Points de vue sur l'actualité

La relation salariale réduite à sa seule expression pécuniaire

Un poste de cadre commercial en CDI mis à prix 1 500 euros bruts mensuels. Qui dit moins ? Annoncés en fin d'année dernière, les sites d'enchères inversées devaient révolutionner le recrutement. Or en pratique, les cadres et les recruteurs français restent très méfiants : le résultat est très loin de celui escompté puisque le principal site ne propose qu'une cinquantaine d'offres.

Le principe est le suivant : une entreprise publie une offre d'emploi en ligne en indiquant un salaire, puis chaque candidat fait une proposition de collaboration en affichant son tarif. Au final, le moins disant remporte la mise. Venu d'Allemagne, ce concept a donc traversé le Rhin en fin d'année dernière, mais sans grand succès pour le moment, alors même que la parution des annonces est gratuite.
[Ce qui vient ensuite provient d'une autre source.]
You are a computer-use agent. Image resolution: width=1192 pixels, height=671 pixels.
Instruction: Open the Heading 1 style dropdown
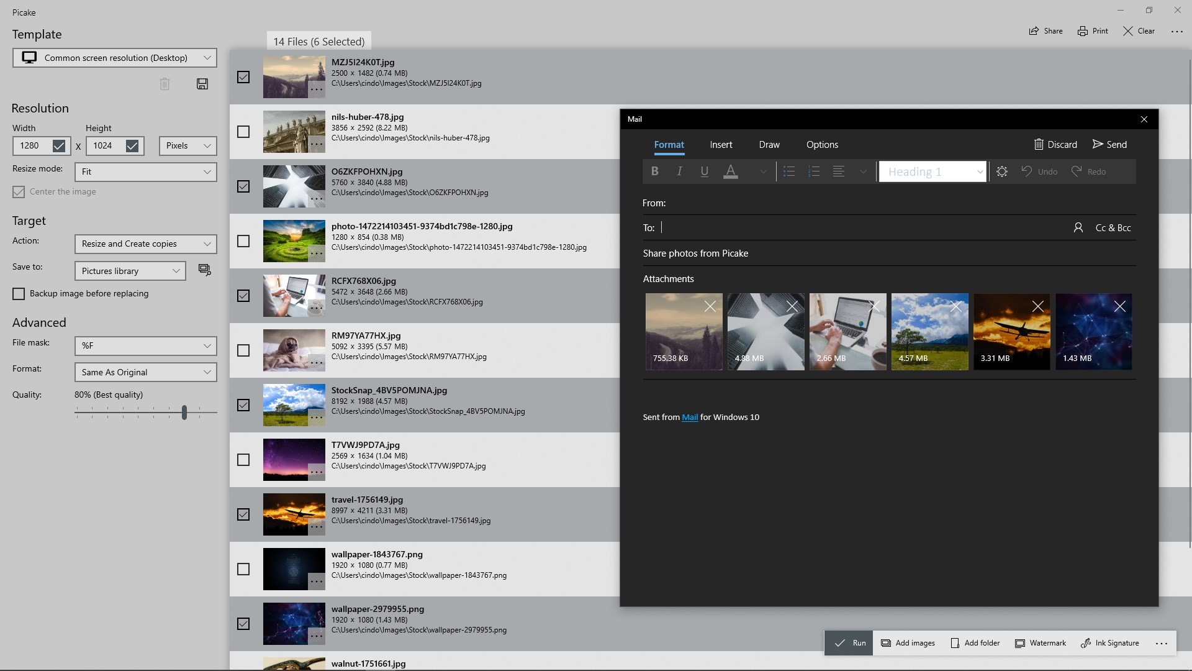coord(932,172)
Les recruteurs se montrent en effet très sceptiques, voire franchement hostiles à ce principe d'enchères inversées, notamment pour une question d'image. Ils ne veulent pas passer pour des recruteurs de salariés au rabais. Du côté des cadres, l'accueil est également glacial. Pour l'Ugica-CFTC, réduire un candidat à sa rémunération revient à faire l'impasse sur d'autres critères déterminants : degré de motivation, qualités humaines ou même simplement compétences. D'ailleurs, selon Patrick Pedersen, directeur des opérations de Monster.fr : " Chez Monster, nous n'y croyons pas du tout. Nous estimons, au contraire, que c'est en plaçant les meilleurs candidats que l'on gagne de l'argent. Car les entreprises recrutent avant tout des compétences et sont prêtes à les payer à leur juste prix. Recruter via un système d'enchères inversées revient à faire de fausses économies. Des salariés moins bien payés sont moins productifs. "

Mais, hormis l'aspect moral et psychologique contestable de cette nouvelle façon de recruter, il n'existe malheureusement aucune disposition législative ou réglementaire pour interdire les enchères inversées. Le Code du travail et le Code pénal viennent seulement encadrer le contenu des offres d'emploi, les modalités de leur publication et les méthodes et techniques d'aide au recrutement ou d'évaluation des candidats à un emploi. Dès lors que l'offre d'emploi satisfait à ces conditions et se trouve à un niveau de rémunération supérieur ou égal au Smic (ou au salaire conventionnel), elle est alors conforme au code du travail. En ce sens, Nathalie Kosciusko-Moriset, députée UMP de l'Essonne, a déposé une proposition de loi visant à interdire la pratique des enchères inversées pour la conclusion d'un contrat de travail. Selon elle, " cette pratique ne paraît pas correspondre à notre conception du travail ", un avis entièrement partagé par l'Ugica-CFTC. Cet amendement a été adopté par la commission des Affaires culturelles, familiales et sociales de l'Assemblée nationale le 31 janvier 2006.